Yarın deplasmanda
Trabzonspor'la oynanacak maçta
Gençlerbirliği Teknik Direktörü olarak
100. karşılaşmasına çıkacağını hatırlatan
Mesut Bakkal, "Yardımcı hocalık yaptığım maçları da eklersek
180'i buluyor" diye konuştu. Başkent ekibiyle anlaşmasının ardından kendisine
"Artık uzun çalış", dediklerini kendisinin de "
4. kez geliyorum toplarsak
4 yıl eder" şeklinde espriyle karşılık verdiğini ifade eden
Bakkal, "Sanki ben uzun çalışmayı istemiyorum. Burası benim evim, yuvam. Maddiyatı hiçbir zaman öne çıkarmadım" ifadelerini kullandı.
"BUGÜNE BENZİYORDU"
Gençlerbirliği'nin hayatını kaybeden
duayen başkanı
İlhan Cavcav'ın 2006 yılında kendisini teknik direktör
yaptığında kırmızı-siyahlı takımın
durumunun bugüne çok benzediğine
dikkati çeken Bakkal, şunları söyledi:
"O zaman
6. haftaydı, şimdi
4. hafta geldik. Gol atamayan
2 puanı
olan bir takımdı, çok zordu. 'Niye gidiyorsun'
demişlerdi, şimdi de diyorlar.
Gençlerbirliği için ben aşağısını yukarısını
düşünmem. Önemli olan yaptığımız
işlerin devamını sağlamak."
"PARASI BEREKETLİ"
Gençlerbirliği'ne teknik direktör olduğu 4 dönemi ayrı ayrı değerlendiren Bakkal, ilk gelişi için "İlhan başkan bizi hoca yaptı. İlk evimi Gençlerbirliği'nden aldım. Bu kulübün çok bereketli parası vardır. Umuyorum Murat Bey de çok başarılı olacak." dedi. Bakkal, "Çok rahatım çünkü beni benimseyen, isteyen bir gruba geldim. 'Yapar, bizi kurtarır' diyorlar. Bu bana olumlu enerji veriyor ve mutlu ediyor" dedi.

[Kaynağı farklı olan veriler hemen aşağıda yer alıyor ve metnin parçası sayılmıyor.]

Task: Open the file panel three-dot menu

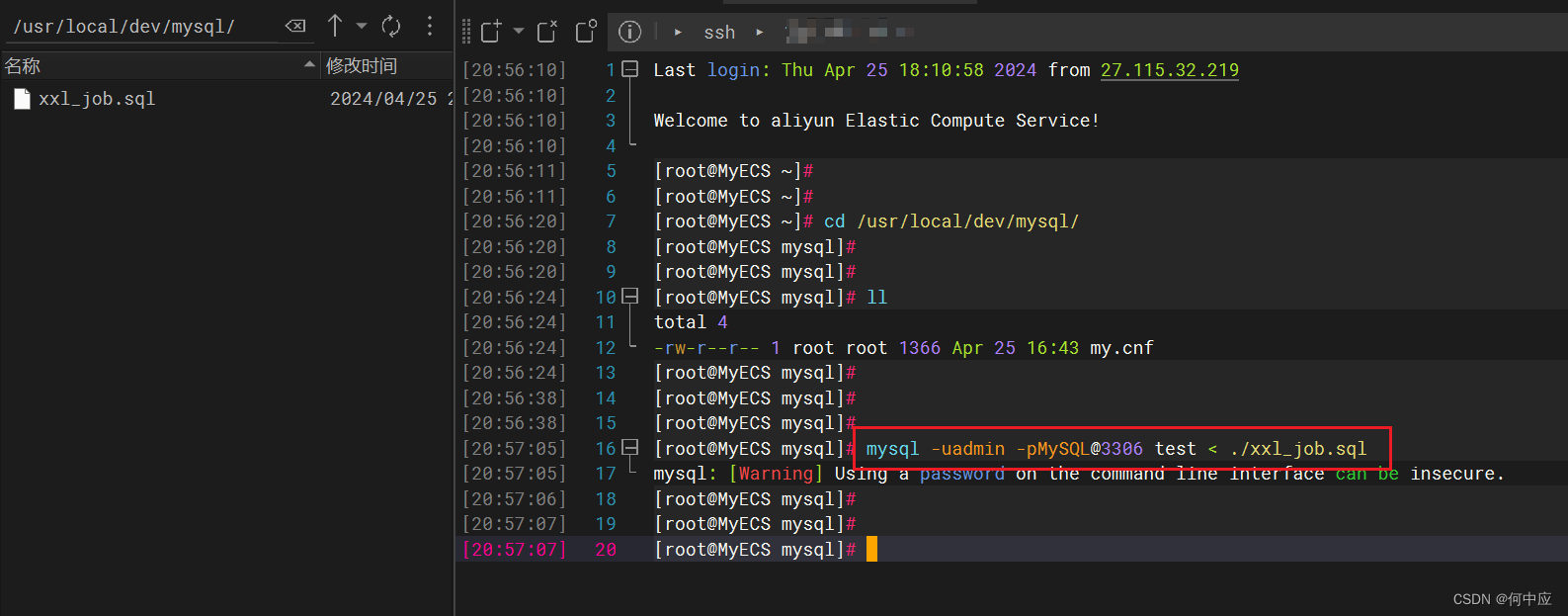Action: click(x=429, y=26)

'DAHA 31 MAÇIMIZ VAR, BU BİR SÜREÇ'
Bakkal, onursal başkanı İlhan Cavcav'ın adının verildiği sezonda 3 haftalık performansı sonrası yapılan "Gençlerbirliği düşer" değerlendirmelerine anlam veremediğinin altını çizdi. Değerlendirmelerini oyuncularıyla da paylaştığını ifade eden Bakkal, "Bu korkak insanların mazereti. Daha 31 maç var, yedinci takımın 4, benim bir puanım var. 4 puanım olsa rahat mıydım. Bu bir süreç" dedi. Gençlerbirliği'nin mütevazı, kaliteli bir camiasının olduğunu ve sıkıntılı dönemin üstesinden geleceğini anlatan Bakkal, şunları kaydetti: "Gençlerbirliği'nde her şeyimiz var, borcumuz yok, paramız var. Güzelliğimiz çok. Bu güzellikleri bırakıyoruz karalar bağlıyoruz. Niye hep kötü bakıyoruz."